"Megamind", voiced by Will Farrell, is a blue-skinned macrocephalic alien genius, rocketed to Earth as a baby to escape the destruction of his home planet (which was apparently sucked into a black hole). If this sounds familiar, even more famiiar is the origin of Megamind's nemesis, Metro Man (Brad Pitt), shot to Earth from a different dying planet at the same time. Metro Man lands among a wealthy family, who raise the orphan with every advantage. Megamind, on the other hand, crashes into the yard of a prison for incorrigibles. The convicts, improbably enough, manage to keep and raise the baby as a mascot, filling his hungry mind with their warped worldview. When Megamind eventually ends up at the same "school for the gifted" as Metro Man, a rivalry ensues that lasts into adulthood.
Megamind's life changes radically when one of his plots succeeds beyond his wildest dreams, taking Metro Man out of the picture and leaving Megamind as "Evil Overlord" of Metro City (which he pronounces "metrocity" to rhyme with "atrocity"). The movie is full of visual references, but the sequence of Megamind looting the city is especially rich. Not only does he sequester the Mona Lisa, his personal hoard includes the Ark of the Covenant, and what appear to be both Emmy and Oscar statuettes.
Megamind soon suffers from boredom, and begins work on recreating a new superhero to battle. While he's doing this he falls in love (while in disguise) with Lois-Lane-like reporter Roxanne Ritchi (Tina Fey). She, no longer required as an object for Metro Man and Megamind to fight over, is engaged in researching how to overthrow Megamind.
Nevertheless, Megamind continues in his efforts to create a new Metro Man, and accidentally empowers Hal (Jonah Hill), Roxanne's camera man. Not only does Hal harbor a completely unrequited crush on Roxanne, he is a socially malajusted, lazy, selfish dweeb, who reacts to frustration with petulant physical violence. However, Megamind doesn't know this, and attempts to tutor "Titan" into superherodom, using yet another disguise, taking off Marlon Brando as Jor-El from the "Superman" films. Of course, as ill-begun as this project is, you know it's going to go bad, and does so with a vengance when goes over to the "dark side" and challenges Megamind for the woman, the city, and his life.
How it all works out is very good fun in super-comics fashion.

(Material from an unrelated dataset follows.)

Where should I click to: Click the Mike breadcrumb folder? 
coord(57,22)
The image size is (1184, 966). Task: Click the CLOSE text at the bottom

Megamind as a supervillain is obsessed not only with beating the good guys, but doing it with style as well, and his Ming-the-Merciless capes, disguise gadget,adjustable ray-gun, invisible car, and giant war machines are all very cool. He's also loyally served by "Minion," (David Cross) an intelligent talking alien fish, who runs a "Robot Monster" styled cyber-ape body from his fishbowl, and has a horde of flying brain-drones at his command (more or less).
We really enjoyed this film, and,as with most films this year, didn't miss seeing it in 3D a bit.
OK for older children,although they might not get all the jokes or nuances. No sex, nudity, or foul language. Lots of cartoon violence*, but no blood. "Titan" could be quite scary for younger children when rampaging.
*In the partial destruction of Metro City, I was struck by the extent to which the imagery of the September 11th attacks has entered the visual vocabulary, even for "light" fare such as this. The depiction of shattered buidings and falling masonry are in part shaped by the video from that time, and the towers of black smoke looming over the distant city scape were chillingly familar.